After touchdown in Florida, the astronauts will undergo physical examinations and meet with their families. They are expected to make brief remarks at the runway and hold a news conference approximately six hours after landing. Atlantis undocked from the International Space Station at 4:53 a.m. EST Wednesday, ending a successful resupply visit that included three spacewalks. The total docked time was 6 days, 17 hours and 2 minutes.

Atlantis brought to the station about 14 tons of cargo in its payload bay, including two large carriers with heavy spare parts that were installed on the station. The shuttle also carried about a ton of cargo in its crew cabin. It is bringing home about the same weight of cabin cargo from the orbiting laboratory.

 

During a purge of the space shuttle waste water tank Wednesday morning, Mission Control noticed a reduction in the flow from the nozzle that vents the waste water into space. This has occurred on past shuttle missions and is not expected to be an issue. Capsule Communicator Stan Love told Atlantis Commander Charles Hobaugh it is likely no further waste dumps will be necessary before Friday's planned landing.

Shuttle astronauts used the camera on the Orbiter Boom Sensor System to survey the condition of Atlantis’ waste water dump nozzle. Capcom Megan McArthur told Commander Charles Hobaugh that it appears there is a slight discoloration that could be frost, but no ice. It is likely that there is a blockage in the line, which will not be a concern for a planned Friday landing.

Photo Courtesy NASA

The waste water system stores waste from the crew cabin humidity separator and from the crew. The tank is located below the crew compartment middeck floor, and the dump nozzle is on the left side of the shuttle.

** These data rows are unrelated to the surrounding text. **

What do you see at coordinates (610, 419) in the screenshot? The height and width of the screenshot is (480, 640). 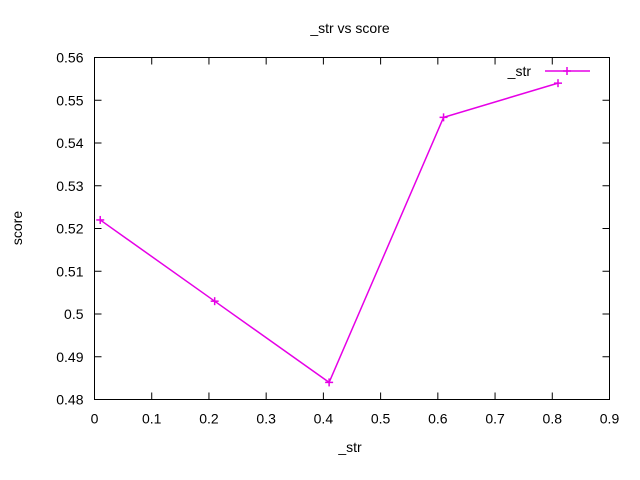 I see `x-tick-label: 0.9` at bounding box center [610, 419].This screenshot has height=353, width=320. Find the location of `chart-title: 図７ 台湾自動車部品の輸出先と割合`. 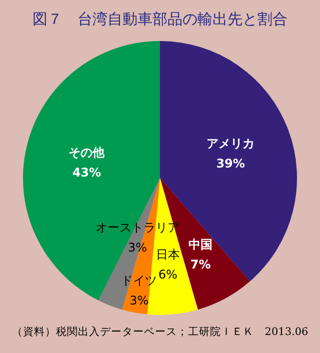

chart-title: 図７ 台湾自動車部品の輸出先と割合 is located at coordinates (160, 19).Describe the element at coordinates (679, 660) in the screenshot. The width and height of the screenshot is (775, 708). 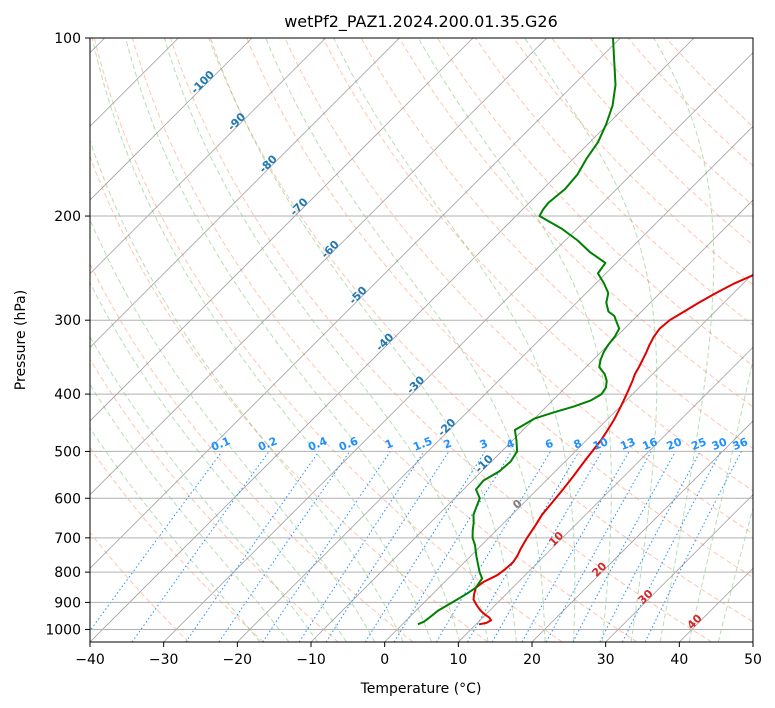
I see `x-tick-label: 40` at that location.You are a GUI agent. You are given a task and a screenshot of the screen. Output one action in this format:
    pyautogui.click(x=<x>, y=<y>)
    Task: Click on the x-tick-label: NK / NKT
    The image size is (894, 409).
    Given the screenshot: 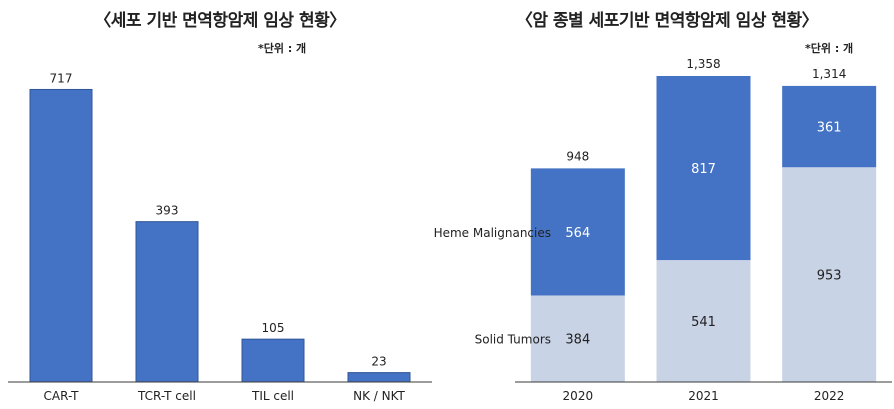 What is the action you would take?
    pyautogui.click(x=379, y=396)
    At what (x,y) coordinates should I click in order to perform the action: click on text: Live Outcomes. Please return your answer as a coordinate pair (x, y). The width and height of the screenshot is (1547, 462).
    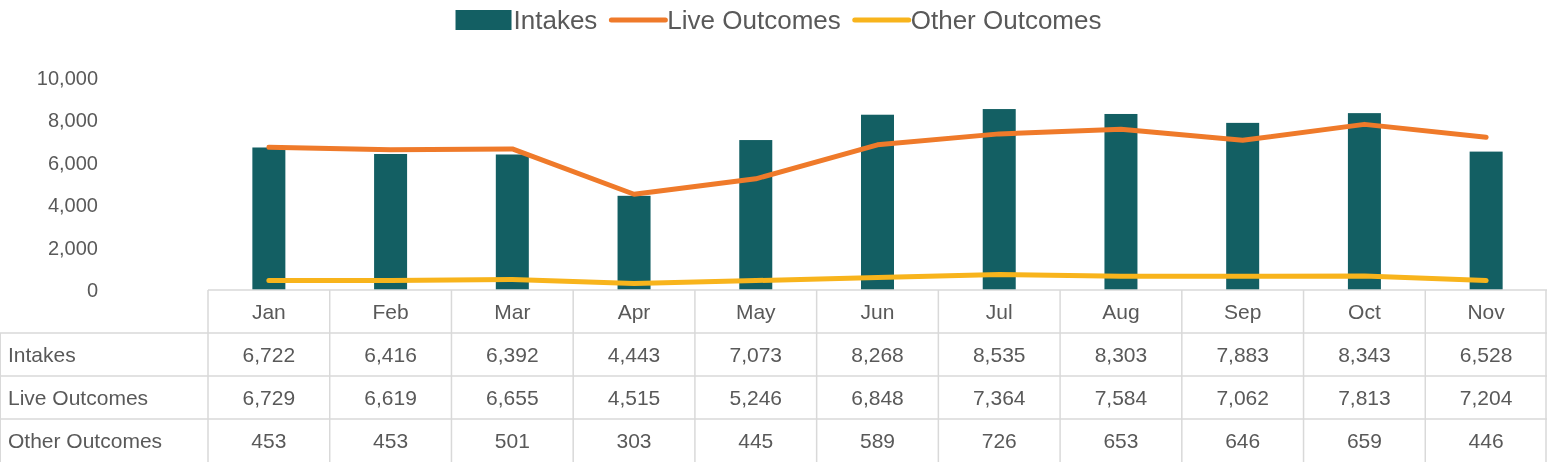
    Looking at the image, I should click on (78, 397).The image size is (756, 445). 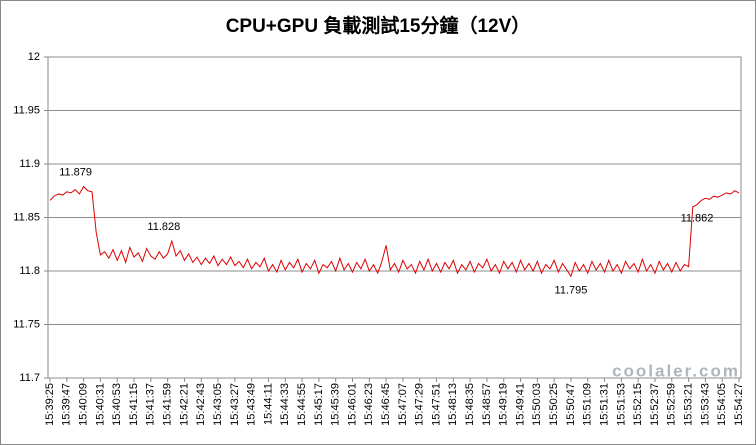 I want to click on x-tick-label: 15:44:55, so click(x=302, y=404).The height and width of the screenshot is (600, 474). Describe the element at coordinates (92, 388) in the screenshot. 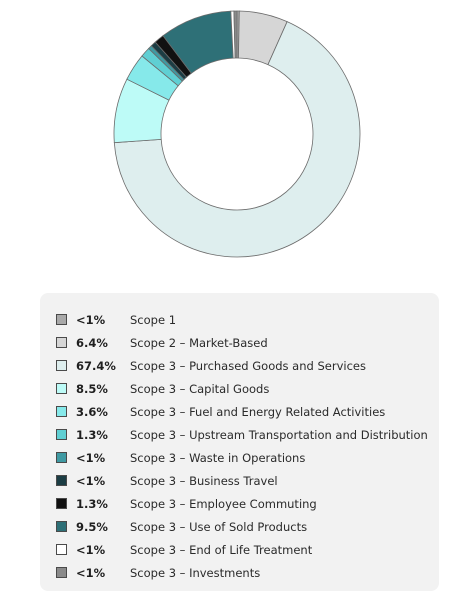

This flight was not without some other unusual though quite welcome moments... On Sunday, Bresnik told the flight controllers his new daughter, Abigail Mae Bresnik, had been born in Houston at 11:04 p.m. CST Saturday. He said his wife Rebecca and new daughter, 6 pounds, 13 ounces and 20 inches long, were doing well. Bresnik got the news by private phone patch through mission control shortly after the crew was awakened.